Um relatório da Polícia Federal divulgado nesta terça-feira (1º/09) revelou novas mensagens atribuídas ao ex-banqueiro Daniel Vorcaro e ao ministro do Supremo Tribunal Federal (STF), Alexandre de Moraes. O material foi extraído do celular de Vorcaro, apreendido durante a Operação Compliance Zero, que investiga suspeitas de fraudes de cerca de R$ 12 bilhões em operações de cessão de crédito entre o Banco Master e o Banco de Brasília (BRB).
Segundo a PF, uma das mensagens foi enviada por Vorcaro em 14 de novembro de 2025, após um encontro que teria sido realizado na casa do empresário. No texto, o ex-banqueiro agradece ao ministro e afirma que ele e sua família teriam uma “dívida de vida” com Moraes, além de agradecer por “tudo”.
O relatório também aponta que, horas antes da mensagem de agradecimento, os dois trocaram mensagens para combinar o encontro. Os investigadores afirmam que não há detalhes sobre o assunto tratado na reunião.
Outro trecho do documento mostra que, dois dias antes de ser preso, Vorcaro questionou Moraes sobre a necessidade de deixar o país. Em uma das mensagens, o empresário perguntou: “Acha que segunda já tenho que estar fora?”. Em seguida, citou o presidente do Banco Central, Gabriel Galípolo, e questionou se seria possível tomar alguma medida relacionada à investigação.
De acordo com a Polícia Federal, o conteúdo das conversas sugere que Vorcaro buscava informações sobre o andamento da Operação Compliance Zero e sobre possíveis ações das autoridades. O relatório também menciona que o Banco Master firmou, em janeiro de 2024, um contrato de prestação de serviços com o escritório de advocacia de Viviane Barci de Moraes, esposa do ministro Alexandre de Moraes.

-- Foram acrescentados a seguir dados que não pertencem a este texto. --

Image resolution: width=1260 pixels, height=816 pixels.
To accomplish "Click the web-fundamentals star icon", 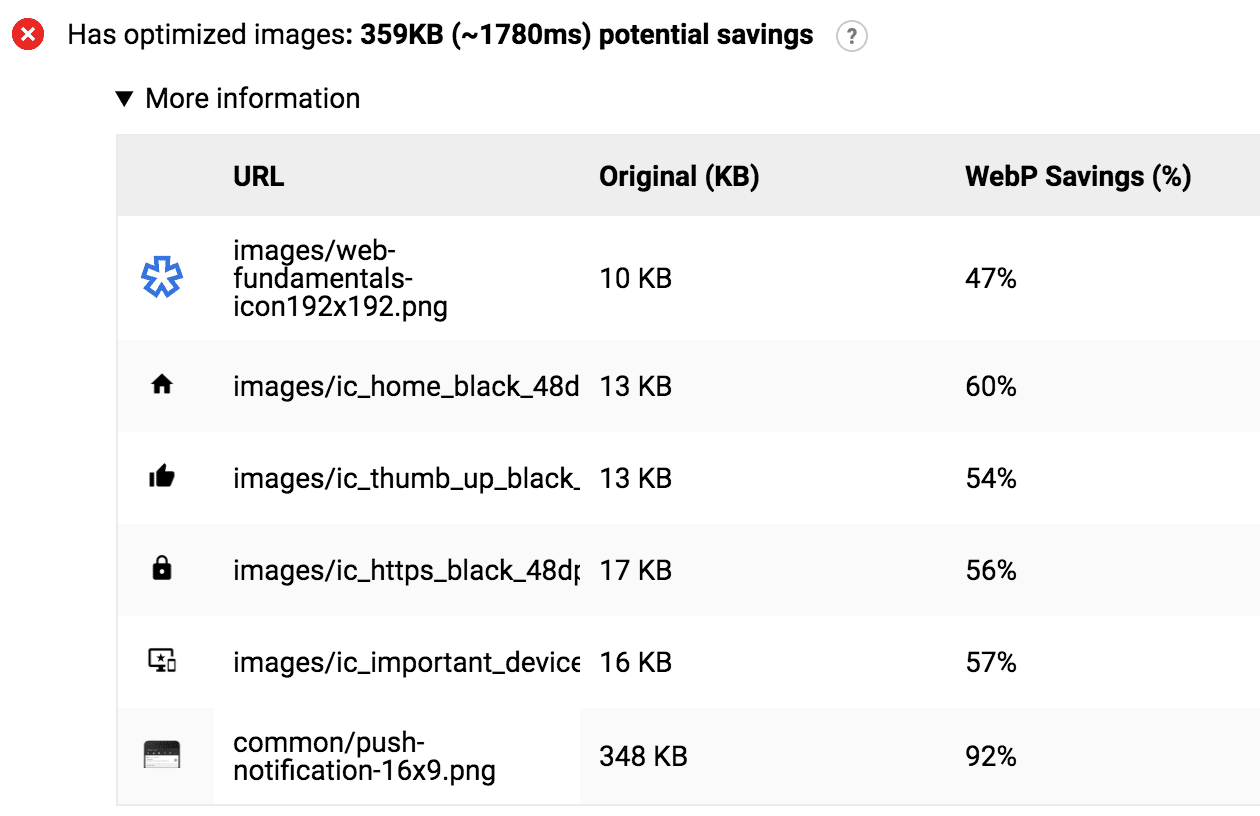I will (163, 278).
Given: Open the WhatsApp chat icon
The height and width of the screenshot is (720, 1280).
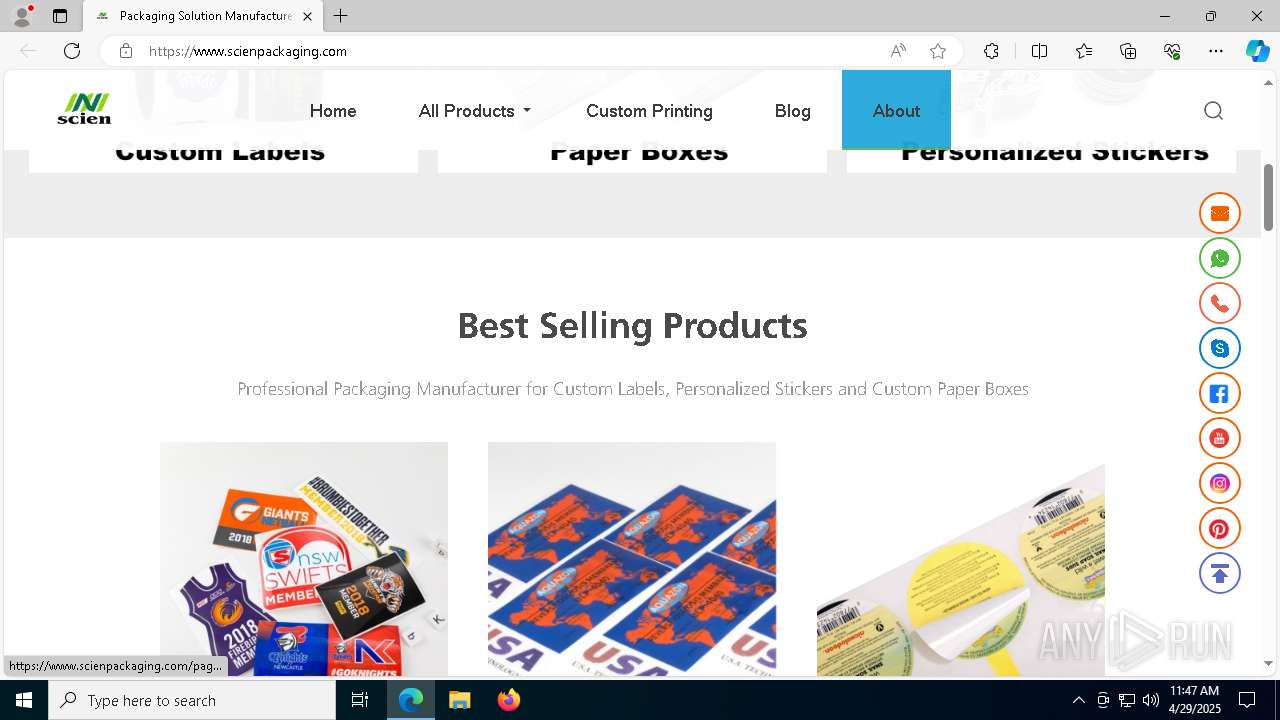Looking at the screenshot, I should coord(1220,258).
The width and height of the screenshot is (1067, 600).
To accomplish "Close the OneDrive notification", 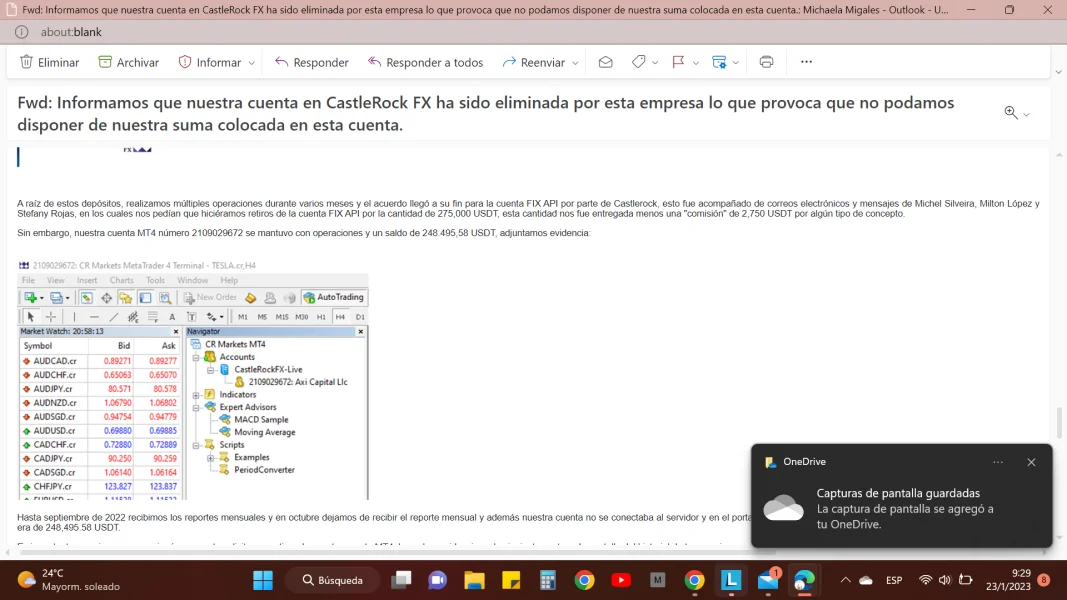I will pyautogui.click(x=1031, y=462).
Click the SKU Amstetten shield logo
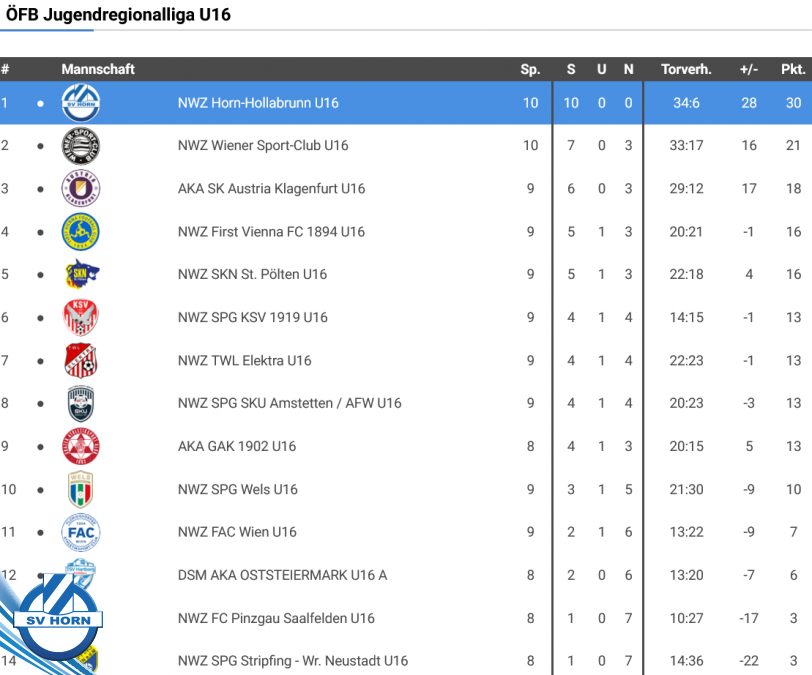Viewport: 812px width, 675px height. tap(80, 404)
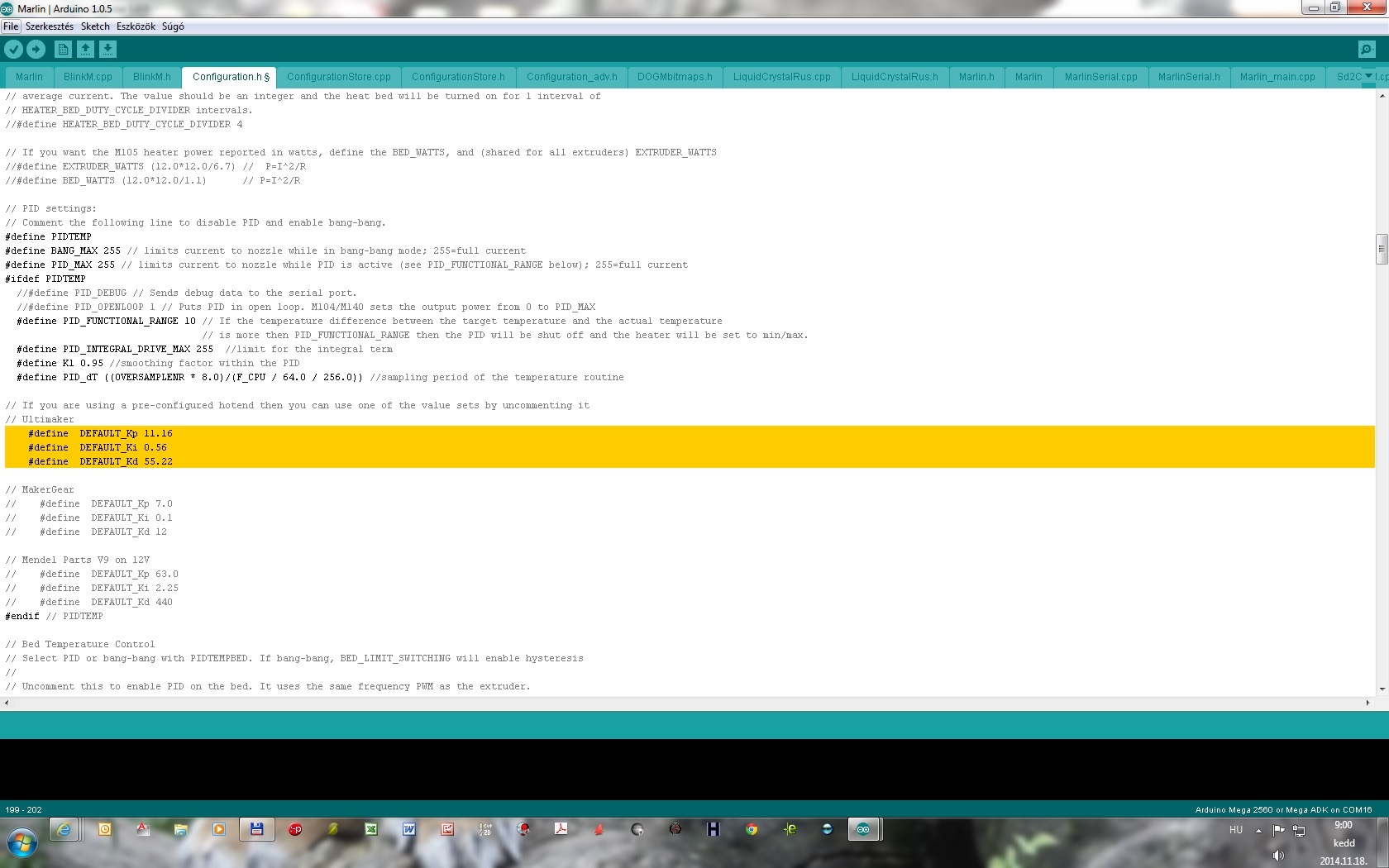
Task: Click the Save sketch down-arrow icon
Action: click(x=107, y=50)
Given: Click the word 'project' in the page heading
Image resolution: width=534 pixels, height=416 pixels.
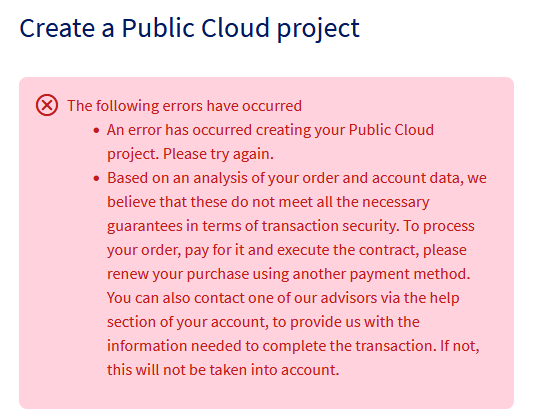Looking at the screenshot, I should click(318, 29).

A PF afirma ter encontrado documentos, mensagens e registros de pagamentos relacionados ao contrato. O mesmo relatório aponta cobranças feitas por Vorcaro para evitar atrasos nos repasses ao escritório.
O caso está sob análise do ministro André Mendonça, do STF, que retirou o sigilo da investigação. As informações integram uma apuração que busca esclarecer a existência de uma suposta rede de influência e monitoramento atribuída ao ex-banqueiro.
Até o momento, o Banco Central não se manifestou sobre as citações envolvendo o presidente da instituição, Gabriel Galípolo.